State government has already borne the brunt of two waves of early retirement.  Experience and institutional memory went out the door and most departments of state government have been hindered since in their ability to deliver services, and at the same time ensure accountability.  The governor’s proposal will only exacerbate this already difficult situation.

A new income tax credit intended to improve access to capital for small businesses is also troublesome, not because entrepreneurs don’t need venture capital to expand and create new jobs, but because the state lacks the revenue to pay for new tax credits.

One bright spot in the governor’s address is the announcement that the state, by the end of the year, will open 10 learning labs in the Detroit area to help workers who need to strengthen their basic literacy skills in order to succeed in education or technical training. 

The learning labs will help these adult learners improve their reading, teach them English or help them get a high school diploma. Michigan has an enormous problem that must be tackled—fully one in three working-age adults read below a sixth-grade level.  This impediment precludes these adults from participating in federally funded job-training programs and also relegates them to noncredit remedial classes before they can enroll in classes that actually lead to jobs.

Having digested what the governor referenced in last night’s address, we’re now anxious for the details.  Hopefully we’ll hear about new revenues that will stem the tide of further cuts and make it possible for Michigan to finally begin to invest in its citizens and their communities.

 — Sharon Parks


Crystal balls yield slightly more hope

January 11, 2010

State fiscal experts and economists gathered at the Capitol this morning to look into their crystal balls to project what state revenues and the economy will look like in the coming year. These meetings, known officially as Revenue Estimating Conferences, are generally held in January and May, but more often if it seems there has been a dramatic shift in state revenues.

The most recent meetings have been pretty gloomy. But the mood was slightly more hopeful this morning. Cautious, but hopeful, looking down the road.

There were lots of numbers and graphs, but the take-away message seemed to be that the state’s economy, while not great, will not be as bad this year as last year. Estimates were that general state revenue will grow by about 1 percent and the School Aid Fund will see a 0.2 percent increase.

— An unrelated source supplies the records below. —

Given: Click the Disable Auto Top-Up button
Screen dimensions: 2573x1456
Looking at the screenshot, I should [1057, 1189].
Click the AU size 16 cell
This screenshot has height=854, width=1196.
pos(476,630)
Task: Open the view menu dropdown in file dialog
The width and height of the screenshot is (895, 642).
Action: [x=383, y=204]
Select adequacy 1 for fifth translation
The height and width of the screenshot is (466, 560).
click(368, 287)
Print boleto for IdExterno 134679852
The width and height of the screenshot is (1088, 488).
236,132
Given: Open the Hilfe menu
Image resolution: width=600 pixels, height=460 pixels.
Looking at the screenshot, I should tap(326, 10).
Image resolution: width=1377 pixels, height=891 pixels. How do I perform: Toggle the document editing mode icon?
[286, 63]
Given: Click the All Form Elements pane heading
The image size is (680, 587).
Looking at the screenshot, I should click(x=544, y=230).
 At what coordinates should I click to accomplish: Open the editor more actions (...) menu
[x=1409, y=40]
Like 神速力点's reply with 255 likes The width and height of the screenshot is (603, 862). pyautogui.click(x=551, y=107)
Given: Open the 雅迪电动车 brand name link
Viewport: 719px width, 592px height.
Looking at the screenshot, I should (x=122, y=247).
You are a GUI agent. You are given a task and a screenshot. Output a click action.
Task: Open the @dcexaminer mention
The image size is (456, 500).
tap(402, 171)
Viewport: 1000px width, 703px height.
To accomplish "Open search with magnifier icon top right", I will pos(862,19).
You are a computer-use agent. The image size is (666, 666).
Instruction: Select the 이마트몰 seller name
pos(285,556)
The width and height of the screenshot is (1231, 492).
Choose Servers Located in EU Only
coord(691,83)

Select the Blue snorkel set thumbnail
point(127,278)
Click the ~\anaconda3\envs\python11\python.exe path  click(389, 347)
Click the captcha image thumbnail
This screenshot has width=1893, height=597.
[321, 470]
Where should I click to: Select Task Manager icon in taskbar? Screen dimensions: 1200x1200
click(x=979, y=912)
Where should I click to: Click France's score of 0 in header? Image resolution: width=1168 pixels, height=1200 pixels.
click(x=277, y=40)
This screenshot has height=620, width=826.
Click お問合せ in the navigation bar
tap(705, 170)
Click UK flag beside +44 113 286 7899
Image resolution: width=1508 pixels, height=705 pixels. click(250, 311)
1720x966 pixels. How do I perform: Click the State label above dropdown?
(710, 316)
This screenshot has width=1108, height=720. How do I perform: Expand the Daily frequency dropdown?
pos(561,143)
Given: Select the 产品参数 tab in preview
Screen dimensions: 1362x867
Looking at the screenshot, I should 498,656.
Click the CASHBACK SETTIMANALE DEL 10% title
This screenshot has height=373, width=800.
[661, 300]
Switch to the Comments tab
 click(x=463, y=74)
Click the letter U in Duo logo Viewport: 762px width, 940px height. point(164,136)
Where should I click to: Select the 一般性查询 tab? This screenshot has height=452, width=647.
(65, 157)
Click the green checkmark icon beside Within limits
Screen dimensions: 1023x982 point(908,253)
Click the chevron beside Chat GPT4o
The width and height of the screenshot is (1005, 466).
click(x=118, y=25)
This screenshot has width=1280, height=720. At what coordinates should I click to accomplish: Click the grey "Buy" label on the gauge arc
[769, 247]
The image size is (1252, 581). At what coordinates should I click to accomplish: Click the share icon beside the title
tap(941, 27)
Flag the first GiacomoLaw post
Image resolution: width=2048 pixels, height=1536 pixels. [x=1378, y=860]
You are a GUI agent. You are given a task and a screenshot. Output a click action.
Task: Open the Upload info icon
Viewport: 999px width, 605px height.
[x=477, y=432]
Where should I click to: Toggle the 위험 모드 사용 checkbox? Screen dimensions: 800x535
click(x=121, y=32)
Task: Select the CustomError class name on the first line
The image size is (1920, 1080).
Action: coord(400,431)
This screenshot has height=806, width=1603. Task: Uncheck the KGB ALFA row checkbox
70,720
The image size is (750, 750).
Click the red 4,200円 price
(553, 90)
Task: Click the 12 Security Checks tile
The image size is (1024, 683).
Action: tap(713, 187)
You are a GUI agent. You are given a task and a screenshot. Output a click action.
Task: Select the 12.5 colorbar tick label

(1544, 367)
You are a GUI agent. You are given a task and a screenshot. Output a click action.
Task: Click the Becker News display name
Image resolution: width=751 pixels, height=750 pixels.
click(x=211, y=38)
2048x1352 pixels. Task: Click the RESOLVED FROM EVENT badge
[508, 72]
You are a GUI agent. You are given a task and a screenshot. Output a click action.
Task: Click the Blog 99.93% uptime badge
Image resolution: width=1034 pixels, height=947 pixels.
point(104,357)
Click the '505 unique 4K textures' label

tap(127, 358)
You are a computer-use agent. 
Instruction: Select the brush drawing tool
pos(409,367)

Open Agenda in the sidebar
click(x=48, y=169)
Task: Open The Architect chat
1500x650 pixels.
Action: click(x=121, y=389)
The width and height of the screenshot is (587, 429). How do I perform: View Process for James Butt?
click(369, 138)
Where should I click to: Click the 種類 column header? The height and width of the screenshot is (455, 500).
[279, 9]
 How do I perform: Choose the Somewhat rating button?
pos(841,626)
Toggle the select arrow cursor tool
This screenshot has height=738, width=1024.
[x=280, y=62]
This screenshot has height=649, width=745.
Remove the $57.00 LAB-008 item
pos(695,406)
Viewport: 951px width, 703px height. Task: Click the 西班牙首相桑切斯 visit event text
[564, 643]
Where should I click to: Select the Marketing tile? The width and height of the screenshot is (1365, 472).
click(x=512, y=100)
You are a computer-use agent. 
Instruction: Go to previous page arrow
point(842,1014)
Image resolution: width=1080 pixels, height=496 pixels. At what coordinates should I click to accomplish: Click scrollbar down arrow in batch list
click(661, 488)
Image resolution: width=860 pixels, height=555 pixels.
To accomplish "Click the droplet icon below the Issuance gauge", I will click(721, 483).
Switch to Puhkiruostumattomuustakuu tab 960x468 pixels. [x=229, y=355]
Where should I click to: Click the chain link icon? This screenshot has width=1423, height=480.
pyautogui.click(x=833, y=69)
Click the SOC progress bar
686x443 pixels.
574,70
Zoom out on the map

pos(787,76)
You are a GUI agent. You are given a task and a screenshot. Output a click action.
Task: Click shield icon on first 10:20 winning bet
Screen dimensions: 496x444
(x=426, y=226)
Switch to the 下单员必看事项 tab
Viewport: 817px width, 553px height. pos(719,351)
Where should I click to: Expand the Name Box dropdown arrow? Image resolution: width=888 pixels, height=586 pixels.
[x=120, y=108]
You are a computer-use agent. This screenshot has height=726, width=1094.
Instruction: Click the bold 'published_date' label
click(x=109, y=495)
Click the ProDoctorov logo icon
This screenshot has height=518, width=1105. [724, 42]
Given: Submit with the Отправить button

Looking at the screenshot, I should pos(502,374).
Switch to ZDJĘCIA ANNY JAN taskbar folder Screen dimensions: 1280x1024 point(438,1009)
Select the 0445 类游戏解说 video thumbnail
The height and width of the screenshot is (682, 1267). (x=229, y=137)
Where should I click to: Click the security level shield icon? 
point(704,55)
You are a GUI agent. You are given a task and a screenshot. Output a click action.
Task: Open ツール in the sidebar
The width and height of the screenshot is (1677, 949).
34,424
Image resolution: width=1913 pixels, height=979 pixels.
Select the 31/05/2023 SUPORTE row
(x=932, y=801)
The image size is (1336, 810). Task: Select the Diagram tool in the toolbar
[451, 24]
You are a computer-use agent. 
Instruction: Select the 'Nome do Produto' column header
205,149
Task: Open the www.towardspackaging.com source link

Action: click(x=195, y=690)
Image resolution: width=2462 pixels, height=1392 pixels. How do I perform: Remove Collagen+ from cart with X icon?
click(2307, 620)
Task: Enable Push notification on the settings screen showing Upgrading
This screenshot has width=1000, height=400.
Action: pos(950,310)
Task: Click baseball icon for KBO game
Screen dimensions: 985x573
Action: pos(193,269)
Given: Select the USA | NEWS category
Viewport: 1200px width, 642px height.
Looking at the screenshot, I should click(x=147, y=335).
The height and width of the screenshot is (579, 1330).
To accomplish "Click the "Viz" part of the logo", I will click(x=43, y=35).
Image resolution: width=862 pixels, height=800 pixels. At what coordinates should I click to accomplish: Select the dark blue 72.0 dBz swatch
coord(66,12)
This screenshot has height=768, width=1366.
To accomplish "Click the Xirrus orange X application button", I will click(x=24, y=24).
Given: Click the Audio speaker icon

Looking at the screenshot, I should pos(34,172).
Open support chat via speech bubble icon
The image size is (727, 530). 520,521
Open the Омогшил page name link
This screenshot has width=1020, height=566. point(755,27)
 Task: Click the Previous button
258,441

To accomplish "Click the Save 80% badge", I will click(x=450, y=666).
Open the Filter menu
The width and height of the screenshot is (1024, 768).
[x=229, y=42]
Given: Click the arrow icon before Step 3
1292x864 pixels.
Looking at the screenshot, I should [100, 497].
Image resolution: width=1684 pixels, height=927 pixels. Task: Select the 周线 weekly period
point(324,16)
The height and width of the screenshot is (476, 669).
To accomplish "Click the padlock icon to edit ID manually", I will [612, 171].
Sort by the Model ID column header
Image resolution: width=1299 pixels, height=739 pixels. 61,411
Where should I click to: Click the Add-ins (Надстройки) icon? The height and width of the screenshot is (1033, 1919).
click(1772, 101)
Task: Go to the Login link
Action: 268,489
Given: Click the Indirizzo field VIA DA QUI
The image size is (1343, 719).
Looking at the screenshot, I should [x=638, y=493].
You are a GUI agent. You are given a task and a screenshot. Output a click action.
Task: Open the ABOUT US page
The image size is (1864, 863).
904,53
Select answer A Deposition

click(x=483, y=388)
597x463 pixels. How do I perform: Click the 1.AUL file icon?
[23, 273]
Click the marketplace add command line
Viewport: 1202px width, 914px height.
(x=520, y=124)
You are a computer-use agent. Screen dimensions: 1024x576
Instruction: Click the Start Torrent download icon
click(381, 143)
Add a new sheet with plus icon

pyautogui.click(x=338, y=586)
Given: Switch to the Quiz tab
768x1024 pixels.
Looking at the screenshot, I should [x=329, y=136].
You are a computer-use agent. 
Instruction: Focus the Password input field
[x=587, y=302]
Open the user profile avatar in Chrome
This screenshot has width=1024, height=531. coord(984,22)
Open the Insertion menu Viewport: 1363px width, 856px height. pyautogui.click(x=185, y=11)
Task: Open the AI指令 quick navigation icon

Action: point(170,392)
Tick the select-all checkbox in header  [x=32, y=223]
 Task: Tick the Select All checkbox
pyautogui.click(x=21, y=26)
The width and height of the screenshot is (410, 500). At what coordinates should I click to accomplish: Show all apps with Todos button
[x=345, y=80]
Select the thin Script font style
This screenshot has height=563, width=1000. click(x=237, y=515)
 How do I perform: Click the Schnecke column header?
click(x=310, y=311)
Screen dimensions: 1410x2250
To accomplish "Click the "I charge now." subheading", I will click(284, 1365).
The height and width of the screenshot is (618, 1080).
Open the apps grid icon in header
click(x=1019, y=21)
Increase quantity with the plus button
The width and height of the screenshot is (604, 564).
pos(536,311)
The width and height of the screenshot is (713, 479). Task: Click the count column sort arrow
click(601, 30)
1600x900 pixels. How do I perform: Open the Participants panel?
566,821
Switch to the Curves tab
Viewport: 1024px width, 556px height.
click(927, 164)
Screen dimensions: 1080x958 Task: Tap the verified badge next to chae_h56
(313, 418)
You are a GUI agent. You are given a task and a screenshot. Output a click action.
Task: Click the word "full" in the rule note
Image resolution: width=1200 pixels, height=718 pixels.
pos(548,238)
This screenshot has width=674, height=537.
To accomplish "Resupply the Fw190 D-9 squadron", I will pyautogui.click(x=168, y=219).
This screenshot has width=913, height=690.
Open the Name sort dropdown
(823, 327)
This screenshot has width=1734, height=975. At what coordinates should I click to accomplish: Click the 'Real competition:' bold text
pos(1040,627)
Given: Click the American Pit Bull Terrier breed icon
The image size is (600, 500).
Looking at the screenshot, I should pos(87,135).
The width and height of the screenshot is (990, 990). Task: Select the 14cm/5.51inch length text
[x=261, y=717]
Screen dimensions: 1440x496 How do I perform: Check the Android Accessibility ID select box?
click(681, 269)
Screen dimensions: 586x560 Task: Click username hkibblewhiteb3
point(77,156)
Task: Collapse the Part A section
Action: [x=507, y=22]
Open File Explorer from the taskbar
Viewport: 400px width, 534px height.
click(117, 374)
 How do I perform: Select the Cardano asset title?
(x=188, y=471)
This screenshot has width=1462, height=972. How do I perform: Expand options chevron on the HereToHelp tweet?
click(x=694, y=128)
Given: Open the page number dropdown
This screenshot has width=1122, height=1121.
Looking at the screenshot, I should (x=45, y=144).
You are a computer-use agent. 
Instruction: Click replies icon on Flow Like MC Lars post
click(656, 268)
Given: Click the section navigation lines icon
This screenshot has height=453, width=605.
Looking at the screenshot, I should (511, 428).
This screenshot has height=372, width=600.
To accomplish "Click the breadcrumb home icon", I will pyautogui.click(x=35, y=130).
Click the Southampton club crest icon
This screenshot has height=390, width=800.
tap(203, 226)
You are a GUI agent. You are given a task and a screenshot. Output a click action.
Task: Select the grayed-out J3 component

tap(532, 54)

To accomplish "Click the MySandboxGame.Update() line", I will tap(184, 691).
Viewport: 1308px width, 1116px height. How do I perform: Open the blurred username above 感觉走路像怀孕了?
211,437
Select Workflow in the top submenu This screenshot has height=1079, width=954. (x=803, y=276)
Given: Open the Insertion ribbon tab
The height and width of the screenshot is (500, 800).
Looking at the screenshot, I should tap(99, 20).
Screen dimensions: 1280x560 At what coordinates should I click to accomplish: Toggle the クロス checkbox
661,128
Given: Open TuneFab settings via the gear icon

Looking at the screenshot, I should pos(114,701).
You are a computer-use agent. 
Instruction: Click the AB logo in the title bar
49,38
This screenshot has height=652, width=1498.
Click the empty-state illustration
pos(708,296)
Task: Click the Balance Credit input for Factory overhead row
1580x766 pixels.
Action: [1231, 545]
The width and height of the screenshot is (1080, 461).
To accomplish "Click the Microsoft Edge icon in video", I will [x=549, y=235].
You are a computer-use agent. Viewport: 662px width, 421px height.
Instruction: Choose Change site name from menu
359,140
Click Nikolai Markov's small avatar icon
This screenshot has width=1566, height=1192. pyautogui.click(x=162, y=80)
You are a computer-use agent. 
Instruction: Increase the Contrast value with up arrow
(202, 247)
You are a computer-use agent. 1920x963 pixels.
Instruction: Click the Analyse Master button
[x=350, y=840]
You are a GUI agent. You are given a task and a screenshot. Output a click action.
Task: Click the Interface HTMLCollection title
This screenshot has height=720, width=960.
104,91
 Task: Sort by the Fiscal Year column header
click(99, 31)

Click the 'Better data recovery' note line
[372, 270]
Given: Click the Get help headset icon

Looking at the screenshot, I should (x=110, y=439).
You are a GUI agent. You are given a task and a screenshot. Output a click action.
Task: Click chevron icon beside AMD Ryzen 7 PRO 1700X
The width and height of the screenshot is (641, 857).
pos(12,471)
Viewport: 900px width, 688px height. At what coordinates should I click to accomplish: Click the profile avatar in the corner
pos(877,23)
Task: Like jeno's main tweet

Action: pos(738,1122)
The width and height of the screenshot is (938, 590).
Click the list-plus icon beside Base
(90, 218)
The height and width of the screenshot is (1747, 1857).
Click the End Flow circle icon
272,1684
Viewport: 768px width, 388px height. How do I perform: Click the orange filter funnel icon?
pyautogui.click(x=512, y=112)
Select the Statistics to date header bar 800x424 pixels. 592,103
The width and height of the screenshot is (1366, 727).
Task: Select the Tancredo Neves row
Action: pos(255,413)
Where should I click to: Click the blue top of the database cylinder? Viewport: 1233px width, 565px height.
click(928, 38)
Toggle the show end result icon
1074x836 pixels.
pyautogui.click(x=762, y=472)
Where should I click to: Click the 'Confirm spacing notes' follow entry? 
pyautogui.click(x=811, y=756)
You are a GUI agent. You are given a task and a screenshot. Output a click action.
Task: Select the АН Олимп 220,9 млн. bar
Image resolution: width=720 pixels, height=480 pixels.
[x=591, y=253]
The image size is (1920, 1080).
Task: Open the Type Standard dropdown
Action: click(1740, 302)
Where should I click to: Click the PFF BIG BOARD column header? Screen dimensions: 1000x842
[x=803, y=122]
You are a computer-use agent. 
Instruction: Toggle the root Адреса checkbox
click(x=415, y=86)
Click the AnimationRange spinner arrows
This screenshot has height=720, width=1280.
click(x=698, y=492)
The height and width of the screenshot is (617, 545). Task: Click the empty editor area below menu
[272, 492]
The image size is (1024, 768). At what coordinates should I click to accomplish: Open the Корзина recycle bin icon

Aside from the bottom-line revenue projection numbers that were released at the end of the meeting, there were several themes running through the presentations.

The federal Recovery Act passed last year by Congress had a positive impact in Michigan. As bad as things were in 2009, they would have been a lot worse without the federal fiscal relief. That was the good news. The bad news is that much of that relief will go away this year without further action by Congress, and it could have a devastating effect on Michigan’s economy and budget.

Despite slightly more upbeat economic projections for this year, state lawmakers and the governor will be facing difficult budget choices yet again. Deep cuts were made in the fiscal year 2010 budget and without changes to the tax structure, there will not be significantly higher revenues to reverse some of those cuts. In some scenarios, revenues will decline again in fiscal year 2011, forcing more tough decisions.

State revenues are down substantially from years past and they are not expected to climb significantly in the near future. When asked how the state could respond to this, Nigel Gault an economist for HIS Global Insight offered a solution. He said the general recipe for addressing declining revenues is a combination of broadening the tax base and reducing special exemptions.

All of this points to the need for a balanced approach. On top of all of the cuts that have been made to the state budget over the years, Michigan needs to modernize its tax structure to increase available revenues. The League highlights some ways to do that in its Facts Matter fact sheets.